Stored data

------------------------

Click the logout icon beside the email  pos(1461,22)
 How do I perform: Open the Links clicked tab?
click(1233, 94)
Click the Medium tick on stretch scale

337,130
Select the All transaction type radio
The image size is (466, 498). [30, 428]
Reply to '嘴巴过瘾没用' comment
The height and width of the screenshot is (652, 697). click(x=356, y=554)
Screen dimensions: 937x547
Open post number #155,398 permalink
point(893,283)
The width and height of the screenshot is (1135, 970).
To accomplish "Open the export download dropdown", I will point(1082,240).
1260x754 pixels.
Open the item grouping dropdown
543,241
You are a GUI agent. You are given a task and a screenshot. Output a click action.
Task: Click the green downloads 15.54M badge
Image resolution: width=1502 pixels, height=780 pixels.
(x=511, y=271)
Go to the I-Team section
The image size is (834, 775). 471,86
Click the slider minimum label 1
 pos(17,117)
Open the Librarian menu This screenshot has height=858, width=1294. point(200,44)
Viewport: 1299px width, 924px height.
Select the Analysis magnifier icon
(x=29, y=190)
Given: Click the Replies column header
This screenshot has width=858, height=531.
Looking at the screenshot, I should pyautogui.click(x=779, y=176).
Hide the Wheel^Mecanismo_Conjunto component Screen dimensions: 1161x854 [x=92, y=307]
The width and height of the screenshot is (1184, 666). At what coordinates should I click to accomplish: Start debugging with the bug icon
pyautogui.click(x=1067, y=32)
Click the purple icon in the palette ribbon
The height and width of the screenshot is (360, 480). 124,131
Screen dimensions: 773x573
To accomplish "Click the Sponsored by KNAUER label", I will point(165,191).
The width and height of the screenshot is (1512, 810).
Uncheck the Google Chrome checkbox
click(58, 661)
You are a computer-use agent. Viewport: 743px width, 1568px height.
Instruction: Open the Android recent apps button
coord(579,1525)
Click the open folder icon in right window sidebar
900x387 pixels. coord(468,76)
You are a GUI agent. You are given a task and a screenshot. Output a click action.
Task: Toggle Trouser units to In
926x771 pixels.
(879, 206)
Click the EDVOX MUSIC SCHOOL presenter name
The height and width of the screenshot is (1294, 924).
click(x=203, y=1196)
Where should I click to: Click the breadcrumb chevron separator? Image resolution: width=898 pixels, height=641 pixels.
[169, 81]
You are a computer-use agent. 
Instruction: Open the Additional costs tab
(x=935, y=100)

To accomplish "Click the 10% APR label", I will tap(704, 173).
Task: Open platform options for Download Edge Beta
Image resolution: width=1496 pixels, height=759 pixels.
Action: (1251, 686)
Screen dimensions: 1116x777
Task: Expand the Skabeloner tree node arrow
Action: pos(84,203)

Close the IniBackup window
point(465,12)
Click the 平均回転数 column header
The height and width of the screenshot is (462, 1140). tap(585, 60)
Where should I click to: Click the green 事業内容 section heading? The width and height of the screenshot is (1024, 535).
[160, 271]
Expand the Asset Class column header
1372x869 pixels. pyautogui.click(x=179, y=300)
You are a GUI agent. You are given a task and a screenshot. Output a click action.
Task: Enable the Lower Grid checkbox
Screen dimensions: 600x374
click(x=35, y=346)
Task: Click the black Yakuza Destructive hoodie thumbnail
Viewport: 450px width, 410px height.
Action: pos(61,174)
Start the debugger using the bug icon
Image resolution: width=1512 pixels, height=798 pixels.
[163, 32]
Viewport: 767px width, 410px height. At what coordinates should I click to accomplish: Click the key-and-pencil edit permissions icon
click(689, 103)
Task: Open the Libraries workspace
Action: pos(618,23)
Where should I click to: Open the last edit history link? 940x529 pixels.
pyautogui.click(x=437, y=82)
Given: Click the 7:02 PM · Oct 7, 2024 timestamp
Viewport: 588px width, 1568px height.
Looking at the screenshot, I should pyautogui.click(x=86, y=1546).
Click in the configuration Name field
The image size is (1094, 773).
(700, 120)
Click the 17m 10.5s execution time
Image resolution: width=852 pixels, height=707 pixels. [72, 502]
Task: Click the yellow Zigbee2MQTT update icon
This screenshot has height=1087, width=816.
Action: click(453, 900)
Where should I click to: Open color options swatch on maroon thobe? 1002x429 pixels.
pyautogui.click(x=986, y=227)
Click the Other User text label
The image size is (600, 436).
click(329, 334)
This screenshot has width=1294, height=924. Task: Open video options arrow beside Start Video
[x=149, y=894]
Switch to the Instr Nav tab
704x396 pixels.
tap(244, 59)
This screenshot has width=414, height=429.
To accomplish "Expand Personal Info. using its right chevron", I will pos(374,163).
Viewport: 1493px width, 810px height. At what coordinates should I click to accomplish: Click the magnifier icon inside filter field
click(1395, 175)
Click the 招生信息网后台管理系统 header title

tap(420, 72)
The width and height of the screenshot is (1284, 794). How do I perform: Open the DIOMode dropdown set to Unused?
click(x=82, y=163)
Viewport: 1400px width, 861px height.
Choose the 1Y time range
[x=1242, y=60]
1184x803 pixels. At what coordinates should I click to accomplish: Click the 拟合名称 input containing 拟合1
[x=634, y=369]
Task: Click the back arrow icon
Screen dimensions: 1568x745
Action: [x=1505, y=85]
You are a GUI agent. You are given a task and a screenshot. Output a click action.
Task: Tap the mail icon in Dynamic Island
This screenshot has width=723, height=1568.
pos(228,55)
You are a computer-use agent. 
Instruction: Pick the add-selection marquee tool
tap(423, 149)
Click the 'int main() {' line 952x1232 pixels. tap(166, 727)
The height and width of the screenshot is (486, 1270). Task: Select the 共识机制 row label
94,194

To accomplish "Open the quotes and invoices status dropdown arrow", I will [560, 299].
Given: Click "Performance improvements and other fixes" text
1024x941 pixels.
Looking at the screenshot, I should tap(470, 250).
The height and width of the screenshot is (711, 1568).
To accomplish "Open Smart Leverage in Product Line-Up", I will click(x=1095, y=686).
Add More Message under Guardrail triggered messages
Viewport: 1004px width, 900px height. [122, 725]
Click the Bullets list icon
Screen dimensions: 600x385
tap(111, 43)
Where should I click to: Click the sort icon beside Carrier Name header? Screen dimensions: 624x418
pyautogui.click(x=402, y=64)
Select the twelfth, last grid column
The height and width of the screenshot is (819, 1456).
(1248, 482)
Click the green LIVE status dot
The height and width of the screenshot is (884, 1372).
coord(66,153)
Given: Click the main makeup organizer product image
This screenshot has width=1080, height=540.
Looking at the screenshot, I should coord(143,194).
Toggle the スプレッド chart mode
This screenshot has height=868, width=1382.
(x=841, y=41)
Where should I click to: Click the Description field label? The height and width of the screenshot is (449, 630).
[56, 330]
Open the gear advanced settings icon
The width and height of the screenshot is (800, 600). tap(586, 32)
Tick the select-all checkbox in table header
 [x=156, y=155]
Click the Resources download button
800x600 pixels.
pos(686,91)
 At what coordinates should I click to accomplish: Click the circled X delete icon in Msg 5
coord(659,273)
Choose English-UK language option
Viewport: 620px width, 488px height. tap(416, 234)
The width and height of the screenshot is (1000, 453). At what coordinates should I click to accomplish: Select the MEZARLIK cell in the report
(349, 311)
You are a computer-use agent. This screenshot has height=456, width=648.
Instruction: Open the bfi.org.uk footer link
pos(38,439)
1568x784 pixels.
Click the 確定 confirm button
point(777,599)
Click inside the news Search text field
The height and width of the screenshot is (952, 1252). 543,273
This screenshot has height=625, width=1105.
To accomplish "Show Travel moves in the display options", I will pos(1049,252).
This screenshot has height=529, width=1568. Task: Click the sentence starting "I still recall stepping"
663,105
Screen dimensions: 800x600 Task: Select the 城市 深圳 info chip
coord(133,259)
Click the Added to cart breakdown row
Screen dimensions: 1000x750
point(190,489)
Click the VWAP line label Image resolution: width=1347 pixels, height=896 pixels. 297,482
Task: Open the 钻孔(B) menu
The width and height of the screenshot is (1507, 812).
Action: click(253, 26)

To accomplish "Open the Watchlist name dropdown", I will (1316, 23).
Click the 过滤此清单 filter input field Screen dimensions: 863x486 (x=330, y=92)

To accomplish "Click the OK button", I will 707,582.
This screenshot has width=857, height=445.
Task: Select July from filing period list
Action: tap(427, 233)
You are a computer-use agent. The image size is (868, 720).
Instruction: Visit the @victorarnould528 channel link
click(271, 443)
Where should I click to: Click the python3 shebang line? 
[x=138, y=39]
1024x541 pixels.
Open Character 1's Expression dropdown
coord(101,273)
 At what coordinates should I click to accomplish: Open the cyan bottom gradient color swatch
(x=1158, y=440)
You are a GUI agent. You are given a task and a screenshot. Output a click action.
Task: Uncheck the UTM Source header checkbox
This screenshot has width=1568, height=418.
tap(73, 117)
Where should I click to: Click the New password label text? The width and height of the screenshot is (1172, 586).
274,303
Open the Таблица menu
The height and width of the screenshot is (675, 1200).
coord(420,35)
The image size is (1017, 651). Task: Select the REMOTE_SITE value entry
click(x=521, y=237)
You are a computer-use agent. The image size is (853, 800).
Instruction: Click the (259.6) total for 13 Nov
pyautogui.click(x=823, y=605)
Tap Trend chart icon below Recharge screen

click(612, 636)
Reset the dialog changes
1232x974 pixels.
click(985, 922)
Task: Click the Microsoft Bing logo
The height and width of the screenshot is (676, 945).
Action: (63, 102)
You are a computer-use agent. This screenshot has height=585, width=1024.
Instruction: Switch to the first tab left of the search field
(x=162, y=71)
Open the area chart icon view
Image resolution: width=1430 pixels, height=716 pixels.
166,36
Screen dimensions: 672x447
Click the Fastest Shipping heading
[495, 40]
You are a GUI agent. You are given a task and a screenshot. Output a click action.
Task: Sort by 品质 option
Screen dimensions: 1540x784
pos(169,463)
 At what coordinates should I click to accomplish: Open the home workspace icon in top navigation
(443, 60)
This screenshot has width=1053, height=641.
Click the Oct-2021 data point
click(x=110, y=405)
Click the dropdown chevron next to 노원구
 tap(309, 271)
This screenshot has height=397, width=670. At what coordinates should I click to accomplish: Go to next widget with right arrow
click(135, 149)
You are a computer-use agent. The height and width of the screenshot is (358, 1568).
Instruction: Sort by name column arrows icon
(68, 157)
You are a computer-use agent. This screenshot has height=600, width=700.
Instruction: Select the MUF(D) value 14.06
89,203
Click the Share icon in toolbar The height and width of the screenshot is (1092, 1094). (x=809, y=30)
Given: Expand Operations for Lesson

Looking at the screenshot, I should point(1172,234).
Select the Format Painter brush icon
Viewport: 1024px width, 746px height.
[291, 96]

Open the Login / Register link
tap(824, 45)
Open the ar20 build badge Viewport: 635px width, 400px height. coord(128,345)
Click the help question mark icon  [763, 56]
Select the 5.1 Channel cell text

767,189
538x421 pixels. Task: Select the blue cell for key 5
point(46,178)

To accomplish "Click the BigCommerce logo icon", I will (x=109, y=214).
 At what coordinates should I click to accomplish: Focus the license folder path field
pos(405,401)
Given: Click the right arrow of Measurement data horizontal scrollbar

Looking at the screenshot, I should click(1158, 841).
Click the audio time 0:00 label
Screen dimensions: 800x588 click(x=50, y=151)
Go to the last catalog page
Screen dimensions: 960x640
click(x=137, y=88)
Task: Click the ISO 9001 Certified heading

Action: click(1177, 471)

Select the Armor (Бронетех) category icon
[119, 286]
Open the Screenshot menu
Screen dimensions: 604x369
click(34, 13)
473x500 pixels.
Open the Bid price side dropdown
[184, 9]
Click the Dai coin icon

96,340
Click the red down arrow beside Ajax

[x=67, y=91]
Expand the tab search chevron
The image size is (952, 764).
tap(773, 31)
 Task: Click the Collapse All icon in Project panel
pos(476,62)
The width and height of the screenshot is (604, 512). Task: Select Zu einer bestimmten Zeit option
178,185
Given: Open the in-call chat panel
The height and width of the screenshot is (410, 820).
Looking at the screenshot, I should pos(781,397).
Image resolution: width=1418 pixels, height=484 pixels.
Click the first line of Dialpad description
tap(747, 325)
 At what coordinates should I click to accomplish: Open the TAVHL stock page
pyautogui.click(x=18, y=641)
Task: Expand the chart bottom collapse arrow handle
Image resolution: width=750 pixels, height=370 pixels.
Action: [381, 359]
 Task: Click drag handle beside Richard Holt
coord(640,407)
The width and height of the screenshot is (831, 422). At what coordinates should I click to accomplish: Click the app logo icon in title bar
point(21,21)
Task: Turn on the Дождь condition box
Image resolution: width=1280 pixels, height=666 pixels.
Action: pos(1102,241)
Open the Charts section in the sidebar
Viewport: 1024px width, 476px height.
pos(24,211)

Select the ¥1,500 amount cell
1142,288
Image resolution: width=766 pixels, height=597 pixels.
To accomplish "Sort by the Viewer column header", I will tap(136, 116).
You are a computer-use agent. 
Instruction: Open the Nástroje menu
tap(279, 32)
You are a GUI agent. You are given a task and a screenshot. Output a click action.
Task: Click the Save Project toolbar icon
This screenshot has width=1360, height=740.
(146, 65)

------------------------

Could you return the lines in the entries above that contain "toolbar"?

## Reply to the exercise
Click the Share icon in toolbar The height and width of the screenshot is (1092, 1094). (x=809, y=30)
Task: Click the Save Project toolbar icon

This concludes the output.